31 January

Growing Old Gracefully

by Jon Katz

In her always thoughtful weekly column of ideas called Brain Pickings, Maria Popova quotes the author Ursula Le Guin on the art of growing older gracefully, a subject that is sometimes on my mind.

“For old people, wrote  Le Guin, “beauty doesn’t come free with the hormones, the way it does for the young…it has to do with who the person is.”

But who, asks Popova, is the person we barely recognize staring back at us from the mirror as the decades roll by? The mystery of what makes our childhood selves the same person as the one in the mirror is one of the most challenging questions of life and philosophy.

No one has yet found a good answer to it.

I am always pained and troubled by the fact that there is no decent or compassionate language for growing older, we  older people reflect and often absorb the denigration,  patronization and bigotry that we see reflected about the elderly in culture and politics.

Old people abuse themselves with “old talk,” demeaning jokes and references to infirmity, illness and weakening. At our age. When you get older, etc… Old age is thus a woeful joke, full of references to the things we can no longer do, to our uselessness and helplessness. That  is the language of the aging.
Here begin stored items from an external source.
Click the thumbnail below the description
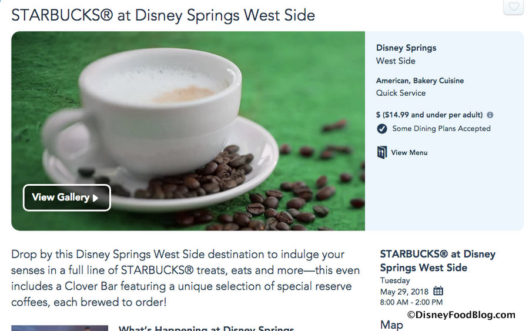Image resolution: width=529 pixels, height=331 pixels. click(x=59, y=328)
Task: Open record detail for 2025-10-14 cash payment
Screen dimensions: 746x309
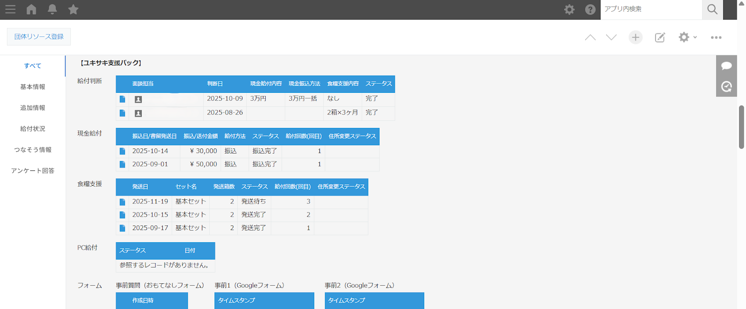Action: click(122, 151)
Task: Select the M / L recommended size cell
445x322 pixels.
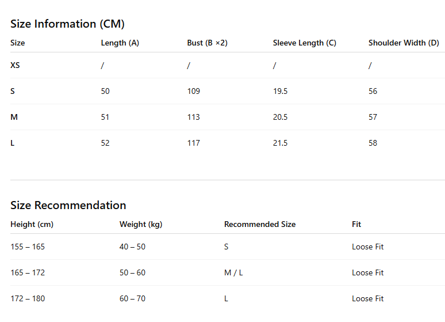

Old talk is a toxic form of self-abuse, always demeaning and often fatal. Old people shouldn’t run for political office, they shouldn’t have sex or live in cold places or walk outside in the snow, let alone shovel it. Old people should downsize, live quietly off the savings they spend their lives collecting, most often in jobs they hated to save money they will never keep.

Aging is expensive in our world, just ask your pharmacist.
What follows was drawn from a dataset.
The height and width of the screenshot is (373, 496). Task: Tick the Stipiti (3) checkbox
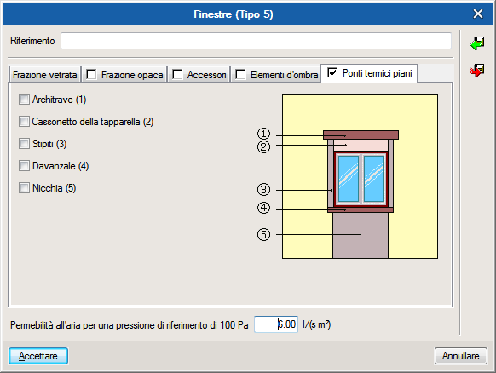[24, 144]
But graceful aging isn’t about language for me, it’s about the thinking behind it. It’s about how I feel, not how they feel about me.

In our culture, when the elderly are mentioned at all, it is mostly in terms of how costly they have become, how much care they require, how much help they need, how little they are expected to do, or can do. They are the new invisibles, they have been purged from movies, TV shows, books and magazines.

They are no one’s favorite demographic,  except for pharmaceutical companies and the AARP.

There is certainly no video game anywhere on the earth aimed at older people.

For the elderly, segregation is not a social injustice, it is a sanctioned and government funded way of life, the last acceptable frontier of bigotry and discrimination.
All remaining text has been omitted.